Starting with the line that has "Play the 00:53 video message", retype each line down to the end of the entries below, without leaving any out or adding any.
--------
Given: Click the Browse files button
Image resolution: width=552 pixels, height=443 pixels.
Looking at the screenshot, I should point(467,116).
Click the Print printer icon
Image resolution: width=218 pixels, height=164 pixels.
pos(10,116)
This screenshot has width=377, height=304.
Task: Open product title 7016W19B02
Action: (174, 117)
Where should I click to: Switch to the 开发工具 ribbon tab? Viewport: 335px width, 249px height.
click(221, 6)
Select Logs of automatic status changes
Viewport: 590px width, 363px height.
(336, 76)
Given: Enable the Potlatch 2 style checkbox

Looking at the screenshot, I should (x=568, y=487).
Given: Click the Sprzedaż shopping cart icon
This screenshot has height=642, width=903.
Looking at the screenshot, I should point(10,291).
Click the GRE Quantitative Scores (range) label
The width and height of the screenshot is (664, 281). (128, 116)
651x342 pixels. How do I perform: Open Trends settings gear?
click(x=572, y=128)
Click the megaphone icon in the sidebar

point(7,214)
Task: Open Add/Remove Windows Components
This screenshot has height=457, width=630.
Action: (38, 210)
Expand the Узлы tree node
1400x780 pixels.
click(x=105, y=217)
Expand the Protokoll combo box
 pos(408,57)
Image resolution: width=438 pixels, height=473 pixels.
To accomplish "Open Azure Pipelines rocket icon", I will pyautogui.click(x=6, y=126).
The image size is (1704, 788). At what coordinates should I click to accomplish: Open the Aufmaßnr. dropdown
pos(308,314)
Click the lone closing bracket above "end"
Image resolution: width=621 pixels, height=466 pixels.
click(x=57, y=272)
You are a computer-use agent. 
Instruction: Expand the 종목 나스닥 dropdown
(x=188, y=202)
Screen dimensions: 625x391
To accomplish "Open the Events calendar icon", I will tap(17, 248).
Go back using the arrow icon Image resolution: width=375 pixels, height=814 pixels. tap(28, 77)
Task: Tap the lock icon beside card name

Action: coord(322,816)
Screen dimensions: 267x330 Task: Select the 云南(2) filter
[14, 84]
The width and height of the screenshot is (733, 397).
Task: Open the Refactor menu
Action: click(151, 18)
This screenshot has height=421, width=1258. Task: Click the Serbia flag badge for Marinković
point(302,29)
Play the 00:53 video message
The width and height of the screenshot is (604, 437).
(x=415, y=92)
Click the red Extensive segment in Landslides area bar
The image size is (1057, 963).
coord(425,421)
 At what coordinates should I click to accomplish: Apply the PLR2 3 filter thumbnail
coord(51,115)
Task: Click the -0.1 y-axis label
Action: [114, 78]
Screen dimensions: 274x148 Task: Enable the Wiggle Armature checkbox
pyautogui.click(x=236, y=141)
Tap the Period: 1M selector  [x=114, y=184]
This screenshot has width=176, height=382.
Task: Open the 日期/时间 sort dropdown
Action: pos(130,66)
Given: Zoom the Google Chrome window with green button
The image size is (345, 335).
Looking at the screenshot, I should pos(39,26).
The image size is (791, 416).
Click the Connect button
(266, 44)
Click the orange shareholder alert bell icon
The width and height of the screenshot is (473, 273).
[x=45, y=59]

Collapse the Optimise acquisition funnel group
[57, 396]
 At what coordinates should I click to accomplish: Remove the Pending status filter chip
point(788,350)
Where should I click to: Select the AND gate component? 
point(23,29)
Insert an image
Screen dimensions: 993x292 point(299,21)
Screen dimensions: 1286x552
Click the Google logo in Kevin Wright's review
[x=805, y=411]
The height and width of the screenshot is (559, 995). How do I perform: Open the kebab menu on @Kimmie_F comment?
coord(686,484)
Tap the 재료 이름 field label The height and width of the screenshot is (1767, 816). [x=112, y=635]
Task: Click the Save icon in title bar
--------
> **ANSWER FOR THIS EXERCISE**:
Play the 00:53 video message
The width and height of the screenshot is (604, 437).
(x=415, y=92)
Click the red Extensive segment in Landslides area bar
The image size is (1057, 963).
coord(425,421)
 At what coordinates should I click to accomplish: Apply the PLR2 3 filter thumbnail
coord(51,115)
Task: Click the -0.1 y-axis label
Action: [114, 78]
Screen dimensions: 274x148 Task: Enable the Wiggle Armature checkbox
pyautogui.click(x=236, y=141)
Tap the Period: 1M selector  [x=114, y=184]
This screenshot has width=176, height=382.
Task: Open the 日期/时间 sort dropdown
Action: pos(130,66)
Given: Zoom the Google Chrome window with green button
The image size is (345, 335).
Looking at the screenshot, I should pos(39,26).
The image size is (791, 416).
Click the Connect button
(266, 44)
Click the orange shareholder alert bell icon
The width and height of the screenshot is (473, 273).
[x=45, y=59]

Collapse the Optimise acquisition funnel group
[57, 396]
 At what coordinates should I click to accomplish: Remove the Pending status filter chip
point(788,350)
Where should I click to: Select the AND gate component? 
point(23,29)
Insert an image
Screen dimensions: 993x292 point(299,21)
Screen dimensions: 1286x552
Click the Google logo in Kevin Wright's review
[x=805, y=411]
The height and width of the screenshot is (559, 995). How do I perform: Open the kebab menu on @Kimmie_F comment?
coord(686,484)
Tap the 재료 이름 field label The height and width of the screenshot is (1767, 816). [x=112, y=635]
Task: Click the Save icon in title bar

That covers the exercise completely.